8) Improved Contracting and Execution
The company stressed that better contract terms, tighter risk profiles, and enhanced prefabrication and kitting are key contributors to margin gains. Productivity improvements and more disciplined project selection are also helping to reduce volatility in results and increase confidence in delivering on backlog.
9) Upgraded 2026 Outlook and Margin Targets
Management lifted its outlook for 2026, now expecting roughly 12% organic revenue growth for the year compared with earlier assumptions of about 10% per segment. The company also raised its operating margin target ranges to 6%–9% for C&I and 8%–11% for T&D and aims to run near the midpoints, reflecting confidence in sustained profitability.
10) Project Inefficiencies Increasing Costs
Despite the strong quarter, the company acknowledged inefficiencies on certain projects that elevated costs and partially offset margin gains.
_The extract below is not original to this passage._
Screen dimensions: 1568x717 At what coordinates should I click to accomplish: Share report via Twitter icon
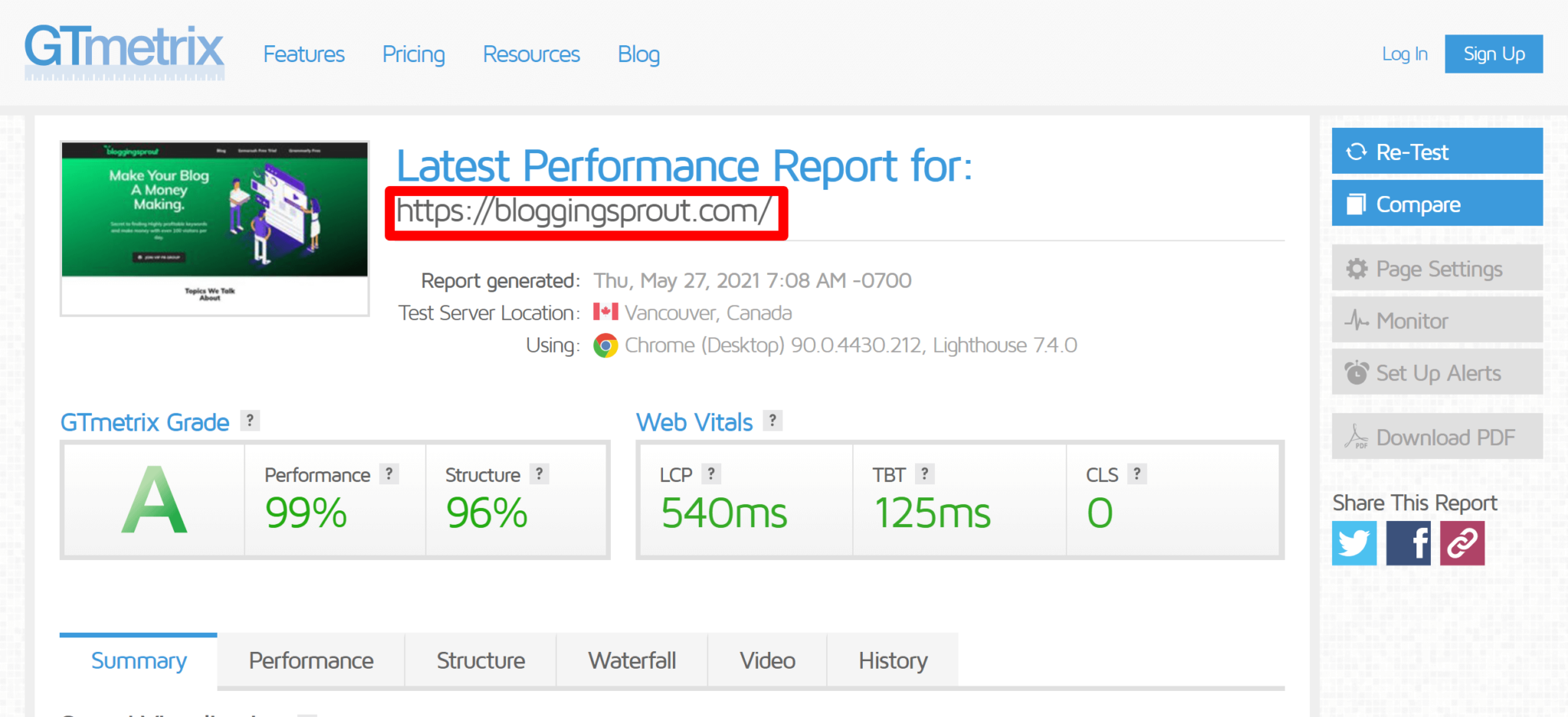click(x=1354, y=543)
While no single job was highlighted as material, management signaled that ongoing focus on execution and risk control remains critical to maintaining the current profitability trajectory.
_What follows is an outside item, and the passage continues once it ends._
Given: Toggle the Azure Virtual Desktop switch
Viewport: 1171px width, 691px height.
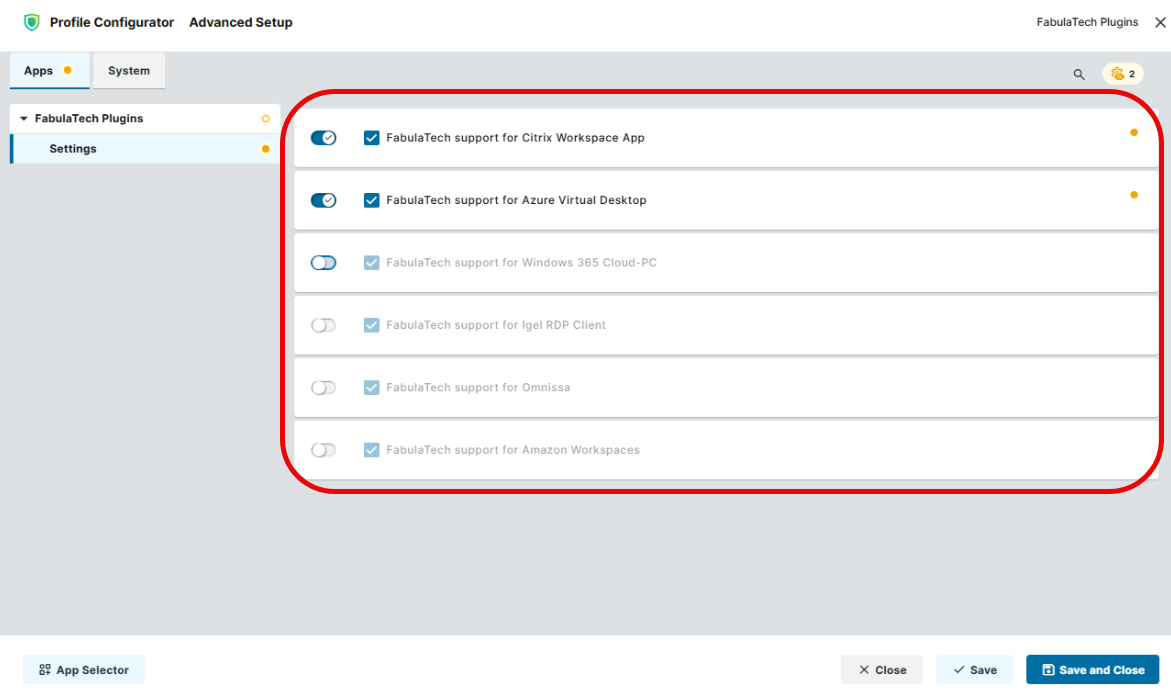Looking at the screenshot, I should pos(323,200).
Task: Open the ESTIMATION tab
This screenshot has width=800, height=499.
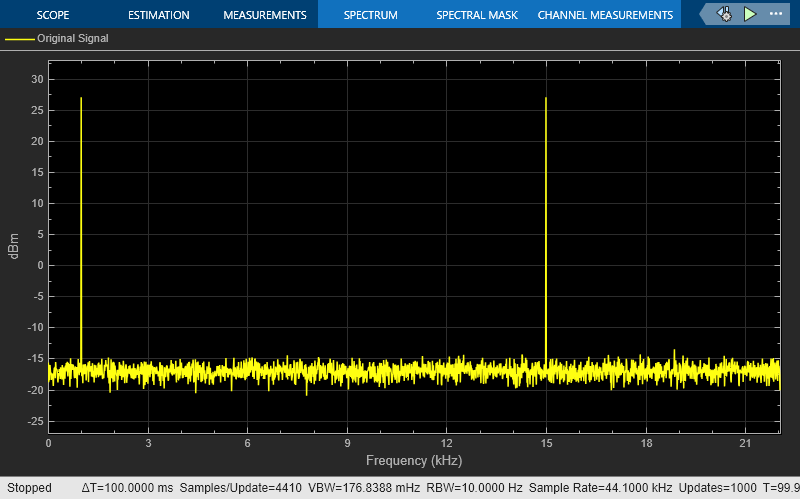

11) SG&A and Employee-Related Cost Increase
SG&A expenses rose to $69 million, up about $7 million year over year, driven largely by higher employee incentive compensation and staffing to support growth. Management framed these costs as investments in talent and capacity needed to execute the record backlog and capture emerging opportunities.
12) Free Cash Flow and Higher CapEx Trend
Free cash flow of $69 million was slightly below the prior year’s $70 million, reflecting increased capital spending requirements. MYR Group expects CapEx to trend toward roughly 3% of revenue for the full year, above historical norms, as it invests in equipment and capabilities to support rising T&D activity.
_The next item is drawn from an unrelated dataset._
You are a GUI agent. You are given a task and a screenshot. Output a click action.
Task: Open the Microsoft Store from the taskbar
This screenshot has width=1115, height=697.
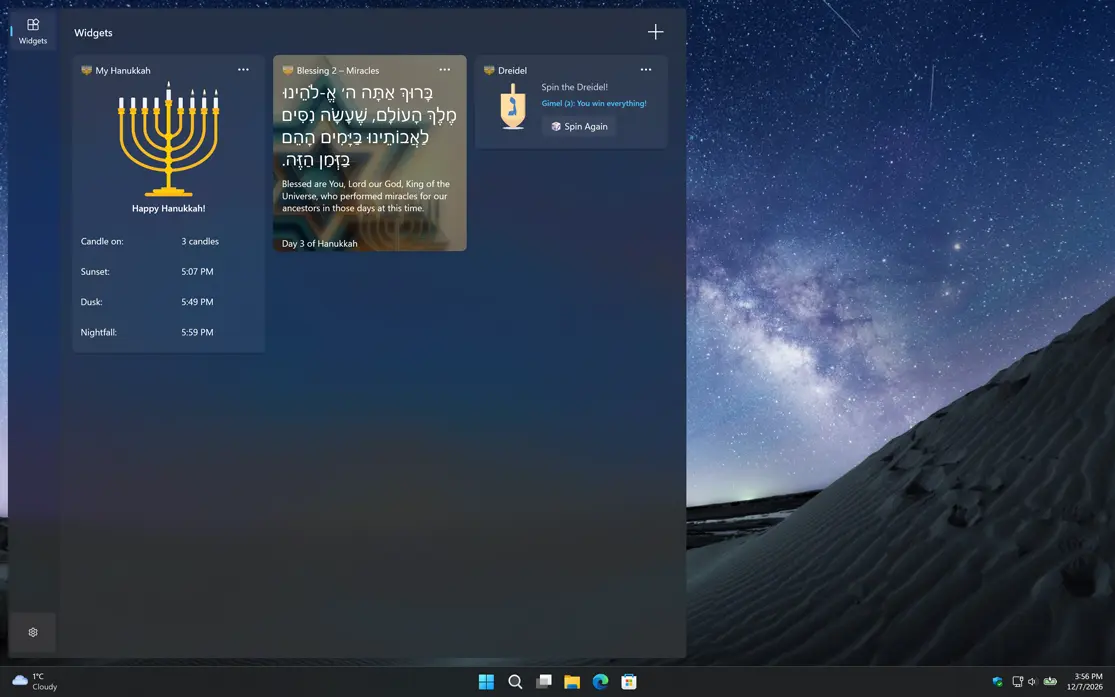[x=629, y=681]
13) Working Capital / DSO Headwind Potential
Days sales outstanding currently sit in the mid-50s but could climb into the low-60s as project and contract mix evolves. Management noted that MSA work, which represented about 70% of T&D revenue, can pressure DSO and working capital, though the balance sheet remains strong enough to absorb these swings.
14) Timing and Lumpiness of Project Starts
Large T&D awards and certain MSAs are being phased over multiple years, which can create uneven revenue recognition and quarterly volatility. Some major transmission projects may not contribute meaningfully until 2027 or later, meaning investors should expect periodic lumpiness despite the healthy long-term pipeline.
15) Geographic/Tax and Permanent Differences
The effective tax rate improved to 26.9% from 28.9% in the prior year, aided in part by stock-based compensation tax benefits. However, higher U.S. taxes on Canadian income and other permanent differences highlighted the company’s ongoing sensitivity to cross-border tax dynamics.
16) Competitive Dynamics in C&I and Data Centers
Management acknowledged that more peers are targeting data-center work, which could increase competition over time in the C&I segment. While MYR Group has not yet seen material margin pressure, it flagged the evolving landscape as a risk and underscored the importance of differentiation through execution and capability.
Forward-Looking Guidance and Outlook
Looking ahead, MYR Group guided to roughly 12% organic revenue growth for 2026, supported by a record $2.84 billion backlog and durable demand drivers like electrification and data centers. The company expects CapEx to run near 3% of revenue and DSO to drift toward the low-60s but believes its robust liquidity, minimal debt, and higher margin targets position it well for sustained, profitable expansion.
MYR Group’s latest earnings call painted the picture of a contractor benefiting from secular tailwinds, strong execution, and a fortress balance sheet. While rising competition, project inefficiencies, and working-capital demands present watch points, the combination of record profitability, expanding backlog, and upgraded guidance leaves the company well placed to continue rewarding long-term investors.